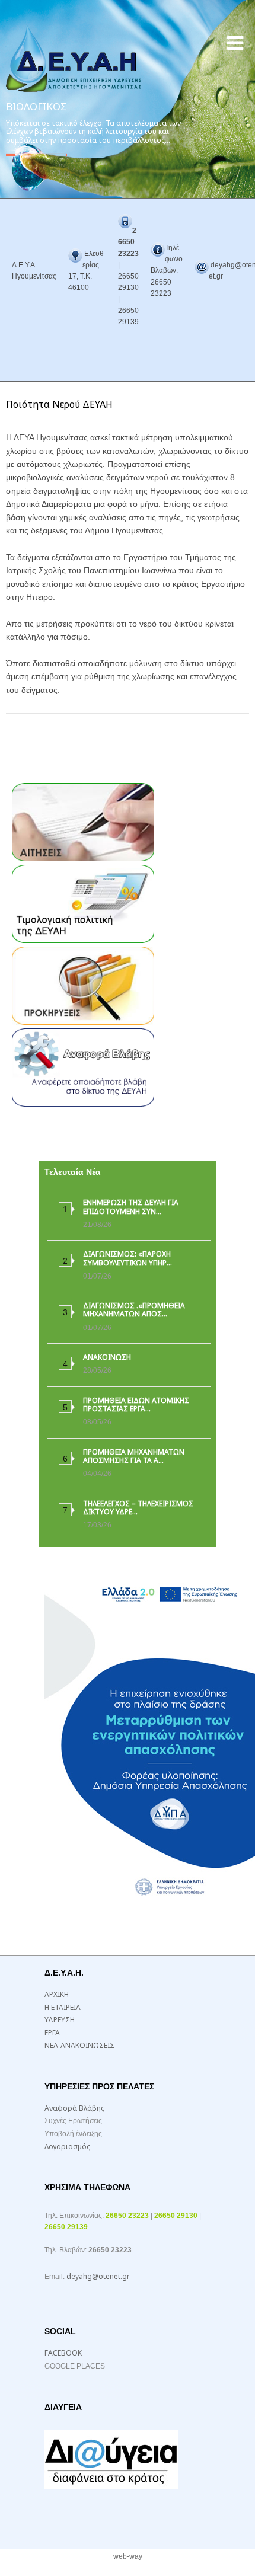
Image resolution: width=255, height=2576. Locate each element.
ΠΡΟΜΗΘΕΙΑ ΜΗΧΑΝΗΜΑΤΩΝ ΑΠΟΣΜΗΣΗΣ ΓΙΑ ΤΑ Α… (133, 1456)
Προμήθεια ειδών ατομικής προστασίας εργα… (136, 1404)
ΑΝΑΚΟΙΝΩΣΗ (107, 1357)
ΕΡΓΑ (52, 2033)
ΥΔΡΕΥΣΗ (59, 2020)
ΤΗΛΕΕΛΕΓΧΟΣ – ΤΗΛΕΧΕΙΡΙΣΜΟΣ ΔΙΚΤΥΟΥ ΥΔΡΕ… (138, 1507)
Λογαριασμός (67, 2147)
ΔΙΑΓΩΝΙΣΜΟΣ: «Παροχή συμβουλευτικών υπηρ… (127, 1258)
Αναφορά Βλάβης (74, 2108)
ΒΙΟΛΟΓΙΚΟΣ (36, 106)
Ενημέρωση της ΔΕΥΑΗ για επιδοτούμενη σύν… (131, 1206)
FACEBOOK (63, 2353)
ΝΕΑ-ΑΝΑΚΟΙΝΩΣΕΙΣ (79, 2045)
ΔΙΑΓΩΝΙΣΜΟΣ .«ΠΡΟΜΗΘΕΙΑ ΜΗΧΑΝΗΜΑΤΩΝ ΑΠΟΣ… (134, 1309)
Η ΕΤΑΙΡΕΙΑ (62, 2007)
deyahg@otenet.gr (98, 2276)
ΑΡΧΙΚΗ (56, 1994)
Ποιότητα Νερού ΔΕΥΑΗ (59, 404)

· · ·

• **HOW TO COMPLETE THIS TASK**
From the records above, pull every line that carries the word "ΜΗΧΑΝΗΜΑΤΩΝ".

• **EXERCISE ANSWER**
ΠΡΟΜΗΘΕΙΑ ΜΗΧΑΝΗΜΑΤΩΝ ΑΠΟΣΜΗΣΗΣ ΓΙΑ ΤΑ Α… (133, 1456)
ΔΙΑΓΩΝΙΣΜΟΣ .«ΠΡΟΜΗΘΕΙΑ ΜΗΧΑΝΗΜΑΤΩΝ ΑΠΟΣ… (134, 1309)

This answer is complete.